Is that something you'd both be prepared to do, not to assign blame (if that's his worry), but to work together to find a solution?
My dh was anti counselling at first, but I made it clear that it was this or we'd be ending up divorced, so he did go along with it, and he will now recommend counselling to anyone struggling as it really helped us.

I also agree with putting them in nursery the days you're off (as it sounds like they're only in nursery on the days you are at work) or if it's cheaper, getting in a cleaner to help for a few hours a week.

Being very organised can also help, as well as learning to let some things slide.
Put things in place to make cleaning or tidying easier, eg, toy box in all rooms so they can just be thrown in there at night.
Break jobs up to make best use of your time, eg, I clean the bathroom last thing at night when I'm already in there cleaning my teeth, etc, so once I'm done with my nightly ablutions, I then wipe down sink, clean toilet, etc, and it only takes 10-15 mins at most.
So, rather than trying to find 1 or 2 hrs a day to clean just look for 10-15 mins when you can add something onto what you're already doing..so quick tidy of dc room when you're getting them dressed, etc.

Anyway, good luck 👍🏼 but don't go off sick.

NeedToChangeName · 07/11/2024 11:41

Putting the kids in nursery more - no, I honestly feel they do enough hours in childcare. I want to enjoy them and enjoy the time we have together

@sometimesiwantto I would urge you to consider additional time in nursery. But, if you choose not to, then I think you need to own your choices. I were your employer / colleague, I'd be very unimpressed if you claimed to be unwell / needing to be signed off when you're choosing not to follow an obvious solution to your problems

sometimesiwantto · 07/11/2024 11:42

No, he works from home when I am working @kiraric

Any changes to my hours couldn’t kick in until next September anyway so even if I wanted to go full time or more part time or spread my days I couldn’t do that for ten months anyway.

OP posts:
Zippymonkey · 07/11/2024 11:43

Hi op, I work full time with one toddler in nursery full time. It’s the hardest thing and we didn’t have a second child because of this.
I felt like you last year, I went to the doctor and they did full bloods. I was very low in multiple vitamins and suffering from post natal anxiety and depression which I didn’t think was possible 2 years post partum. It’s not always that you can’t cope, it can be an actual illness or problem that a doctor can help with. Suggest you talk to your GP as a starting point.
It is normal to feel stressed and overwhelmed, it’s not normal to feel so terrible that you are crying every day. Please seek help.

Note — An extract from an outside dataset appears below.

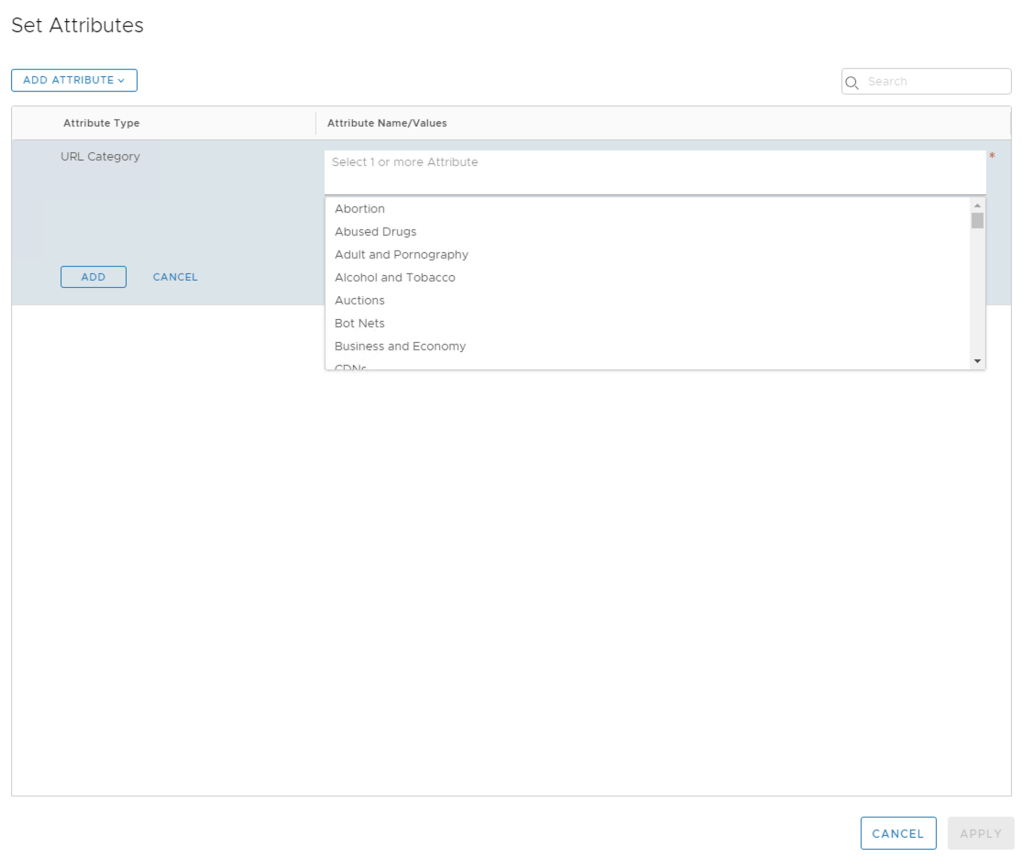Open the Add Attribute dropdown
Image resolution: width=1023 pixels, height=859 pixels.
point(74,80)
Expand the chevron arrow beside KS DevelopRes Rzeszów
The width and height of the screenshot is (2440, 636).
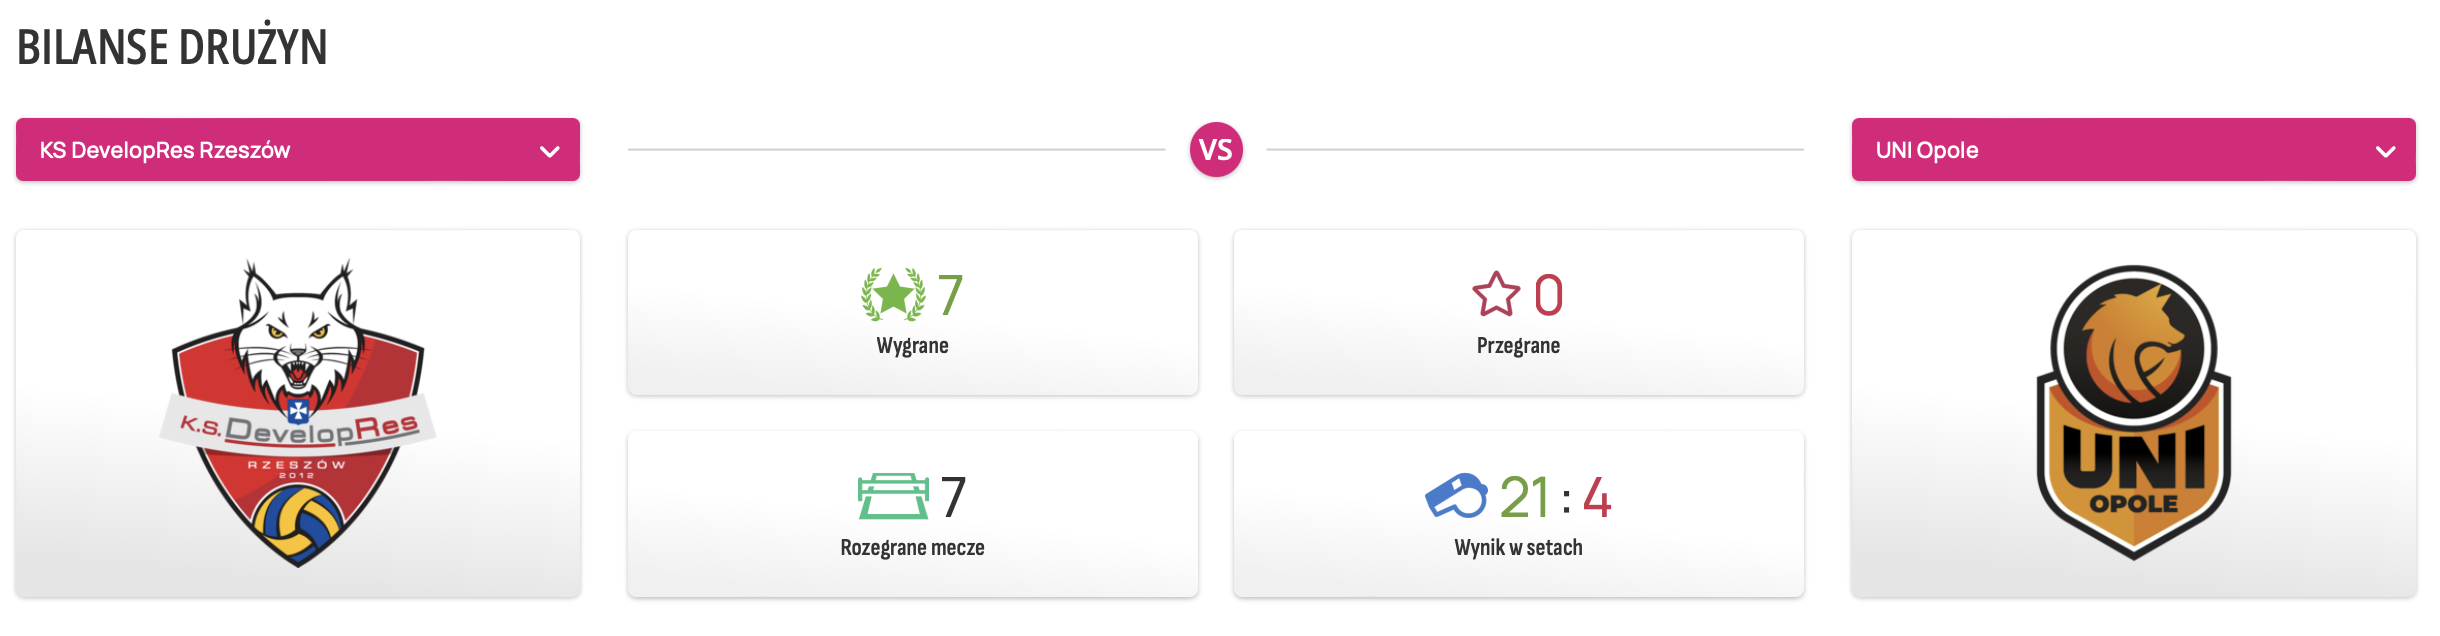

DinnaeFashYerself · 07/11/2024 11:43

@sometimesiwantto i read only your first post; your follow up post about feeling on edge and tearful at work does sound like stress.

maybe speak to your GP and take their advice before reaching a decision.

Rubberspider · 07/11/2024 11:44

It’s difficult isn’t it? My DH and I are both doctors. He works full time and I work 80% (4 days a week but still long days, nights, weekends etc) and it is HARD WORK! They go to nursery 4 days and on my “day off” I’m looking after them. We share drop off and pick up but I still feel like I work full time because I’m always having to go in early or stay up late to do my letters/admin etc. Mine are 3 and 1. I keep hearing it gets easier and so I keep waiting for that. In general the house is pretty tidy because they are so tired after nursery but I have come to accept clean mess and I’ll put toys away once they are asleep. It will get better

betterangels · 07/11/2024 11:44

FfsBrian · 07/11/2024 09:43

So your going to go on the sick when your not actually sick, claim the money, put pressure on your colleagues then leave

because your home life isn’t organised and you don’t get help of your DH?

I’m a small business owner and this would effect the entire team. You are my worst nightmare

This is partly why I couldn't run a business. CF employees.

kiraric · 07/11/2024 11:44

sometimesiwantto · 07/11/2024 11:42

No, he works from home when I am working @kiraric

Any changes to my hours couldn’t kick in until next September anyway so even if I wanted to go full time or more part time or spread my days I couldn’t do that for ten months anyway.

Oh so why doesn't he do the nursery runs that day?